A woman looks up from her desk. She greets me with a friendly smile.

“Good morning,” I say. “My name is Michael Santos.” I present her with my pass from Mr. Chandler. “I was told of a job opening for a clerk in the Transportation office. I’d like to apply.”

“How much time do you have? Thirty years I hope.” “I have 45 years, Ma’am.”

“Oh, wow.” She flinches. “You don’t look like you’re serving that much time. I asked because I want someone with a long time to serve. Training a clerk takes a lot of energy. I don’t want waste time training someone, and then see that he’s about to get released.”

“That’s okay. I’m enrolled in college. I’ll be here for a long time.”

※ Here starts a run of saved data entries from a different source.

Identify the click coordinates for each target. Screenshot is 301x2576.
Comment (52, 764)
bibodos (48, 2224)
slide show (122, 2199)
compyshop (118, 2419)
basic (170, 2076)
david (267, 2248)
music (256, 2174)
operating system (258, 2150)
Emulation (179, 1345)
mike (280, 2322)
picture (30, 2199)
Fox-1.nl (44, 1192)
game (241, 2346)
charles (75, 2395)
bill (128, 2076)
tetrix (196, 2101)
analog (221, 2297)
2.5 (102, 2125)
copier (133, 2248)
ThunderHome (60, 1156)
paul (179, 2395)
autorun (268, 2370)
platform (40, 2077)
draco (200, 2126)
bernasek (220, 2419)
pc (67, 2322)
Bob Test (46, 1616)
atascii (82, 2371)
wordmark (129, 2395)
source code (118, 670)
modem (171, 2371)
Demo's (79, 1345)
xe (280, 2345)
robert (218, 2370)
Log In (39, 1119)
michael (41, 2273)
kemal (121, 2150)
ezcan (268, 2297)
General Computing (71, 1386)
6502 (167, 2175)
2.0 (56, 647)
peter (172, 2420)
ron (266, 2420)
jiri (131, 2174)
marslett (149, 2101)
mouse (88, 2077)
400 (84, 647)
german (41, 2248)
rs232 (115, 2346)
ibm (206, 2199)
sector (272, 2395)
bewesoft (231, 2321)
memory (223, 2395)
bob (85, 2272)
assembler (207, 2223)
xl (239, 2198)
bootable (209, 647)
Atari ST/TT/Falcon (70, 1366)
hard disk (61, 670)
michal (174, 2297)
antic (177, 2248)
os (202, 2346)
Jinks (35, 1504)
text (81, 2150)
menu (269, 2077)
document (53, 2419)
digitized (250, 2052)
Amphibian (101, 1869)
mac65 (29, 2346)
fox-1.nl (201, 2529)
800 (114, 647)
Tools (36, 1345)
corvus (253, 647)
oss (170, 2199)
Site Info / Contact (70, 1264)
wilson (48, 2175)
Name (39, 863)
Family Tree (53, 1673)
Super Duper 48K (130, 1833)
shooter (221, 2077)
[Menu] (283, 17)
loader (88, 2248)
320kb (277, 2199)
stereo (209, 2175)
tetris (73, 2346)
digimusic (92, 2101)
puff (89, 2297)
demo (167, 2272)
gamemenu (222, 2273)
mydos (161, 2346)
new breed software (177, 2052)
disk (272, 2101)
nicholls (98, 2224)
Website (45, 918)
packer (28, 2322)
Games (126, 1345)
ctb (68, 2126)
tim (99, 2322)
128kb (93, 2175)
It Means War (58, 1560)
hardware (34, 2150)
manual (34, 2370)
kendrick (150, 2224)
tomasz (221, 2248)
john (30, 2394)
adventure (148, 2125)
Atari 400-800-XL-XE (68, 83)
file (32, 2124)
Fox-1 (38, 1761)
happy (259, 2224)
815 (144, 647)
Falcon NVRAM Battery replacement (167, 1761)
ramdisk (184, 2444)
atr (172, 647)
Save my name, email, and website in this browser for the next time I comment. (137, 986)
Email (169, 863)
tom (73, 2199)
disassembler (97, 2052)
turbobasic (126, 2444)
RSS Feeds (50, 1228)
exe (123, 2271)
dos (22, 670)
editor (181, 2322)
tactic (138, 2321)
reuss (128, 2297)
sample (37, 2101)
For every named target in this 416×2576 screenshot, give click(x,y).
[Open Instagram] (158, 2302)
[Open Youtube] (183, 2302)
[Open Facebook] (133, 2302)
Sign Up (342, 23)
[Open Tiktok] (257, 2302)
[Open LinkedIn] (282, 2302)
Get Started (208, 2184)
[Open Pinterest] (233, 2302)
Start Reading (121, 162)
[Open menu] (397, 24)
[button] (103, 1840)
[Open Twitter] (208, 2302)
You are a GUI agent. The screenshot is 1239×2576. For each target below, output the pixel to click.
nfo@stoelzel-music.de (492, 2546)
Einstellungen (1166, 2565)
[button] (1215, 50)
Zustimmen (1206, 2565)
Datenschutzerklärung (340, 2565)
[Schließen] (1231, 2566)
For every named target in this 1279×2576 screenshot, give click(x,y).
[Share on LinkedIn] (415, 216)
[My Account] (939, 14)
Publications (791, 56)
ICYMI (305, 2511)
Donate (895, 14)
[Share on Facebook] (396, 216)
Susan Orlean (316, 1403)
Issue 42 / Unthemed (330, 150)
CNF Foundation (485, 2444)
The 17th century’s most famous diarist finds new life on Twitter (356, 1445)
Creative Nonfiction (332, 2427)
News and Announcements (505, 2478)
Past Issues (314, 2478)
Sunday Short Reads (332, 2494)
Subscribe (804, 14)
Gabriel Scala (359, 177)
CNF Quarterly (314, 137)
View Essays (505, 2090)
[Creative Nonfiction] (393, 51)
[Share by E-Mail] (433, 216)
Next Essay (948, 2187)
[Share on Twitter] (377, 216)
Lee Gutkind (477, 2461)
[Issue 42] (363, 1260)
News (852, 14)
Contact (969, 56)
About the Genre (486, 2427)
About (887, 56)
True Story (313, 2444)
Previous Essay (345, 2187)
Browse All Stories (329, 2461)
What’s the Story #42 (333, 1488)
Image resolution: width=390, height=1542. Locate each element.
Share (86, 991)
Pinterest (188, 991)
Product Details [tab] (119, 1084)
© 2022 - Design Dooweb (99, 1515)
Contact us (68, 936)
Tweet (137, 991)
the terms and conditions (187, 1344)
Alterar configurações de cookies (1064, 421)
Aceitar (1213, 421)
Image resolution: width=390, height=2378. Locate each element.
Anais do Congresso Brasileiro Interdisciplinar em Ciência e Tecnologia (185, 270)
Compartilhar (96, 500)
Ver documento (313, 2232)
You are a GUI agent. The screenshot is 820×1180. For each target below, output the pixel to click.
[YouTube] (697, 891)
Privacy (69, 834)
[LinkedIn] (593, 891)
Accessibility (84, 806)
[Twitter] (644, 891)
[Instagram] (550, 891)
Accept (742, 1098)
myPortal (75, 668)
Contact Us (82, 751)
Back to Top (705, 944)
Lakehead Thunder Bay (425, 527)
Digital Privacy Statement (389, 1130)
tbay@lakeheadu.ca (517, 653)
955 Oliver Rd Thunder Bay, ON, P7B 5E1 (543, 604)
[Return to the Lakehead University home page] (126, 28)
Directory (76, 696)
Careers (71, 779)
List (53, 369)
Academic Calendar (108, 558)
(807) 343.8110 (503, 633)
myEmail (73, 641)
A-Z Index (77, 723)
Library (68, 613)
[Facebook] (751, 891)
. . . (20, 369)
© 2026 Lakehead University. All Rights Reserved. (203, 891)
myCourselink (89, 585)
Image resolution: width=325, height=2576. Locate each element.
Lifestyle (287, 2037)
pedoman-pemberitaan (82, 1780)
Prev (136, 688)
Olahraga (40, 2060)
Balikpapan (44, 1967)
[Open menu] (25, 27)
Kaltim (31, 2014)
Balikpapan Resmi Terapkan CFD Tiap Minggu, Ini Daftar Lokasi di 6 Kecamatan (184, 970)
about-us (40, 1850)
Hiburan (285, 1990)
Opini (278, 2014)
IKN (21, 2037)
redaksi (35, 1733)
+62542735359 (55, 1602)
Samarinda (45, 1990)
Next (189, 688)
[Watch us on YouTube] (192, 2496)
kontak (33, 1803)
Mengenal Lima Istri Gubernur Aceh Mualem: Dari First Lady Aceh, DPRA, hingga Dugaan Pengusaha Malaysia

She asks if I ever worked in an office before.

“Yes Ma’am,” I say. “My father owned a contracting company. I grew up working with my dad. I worked in his office and in the field.”

“So you can type?”

“I type really well, at least 50 words per minute.”

“Where do you work now?” She asks.

“I work in the library. Mr. Chandler is my supervisor.”

“How’s your disciplinary record? Do you have any shots? Ever go to the SHU?” “No Ma’am. I’ve been in for almost two years and my disciplinary record is clear. I keep to myself, stay out of trouble.”

“Why are you in prison?”

“I sold cocaine.” I say, knowing that I’ll be answering this question for the rest of my life.

“And you got 45 years for that?” “Yes Ma’am.”

“Have you ever been in prison before?”

“This is my first time. And it will be the only time,” I say

She nods her head. She’s genuinely compassionate. I’ve never felt empathy from a staff member before. She’s giving me a new perspective.

“My name is Lynn Stephens. Watch the call-out for the job change. You’ve got the job.”

She smiles, and for that instant I’m a person rather than a prisoner.

As I return to the library, I realize that I forgot something. I didn’t ask Ms. Stephens whether I’d have time to complete schoolwork. I didn’t ask if I could use the word processor to type my assignments. I didn’t have any doubt that I could learn how to complete my office duties quickly. Once I finished, I wanted to work on the goals I set.

It doesn’t matter. I’ll find a way to make things work.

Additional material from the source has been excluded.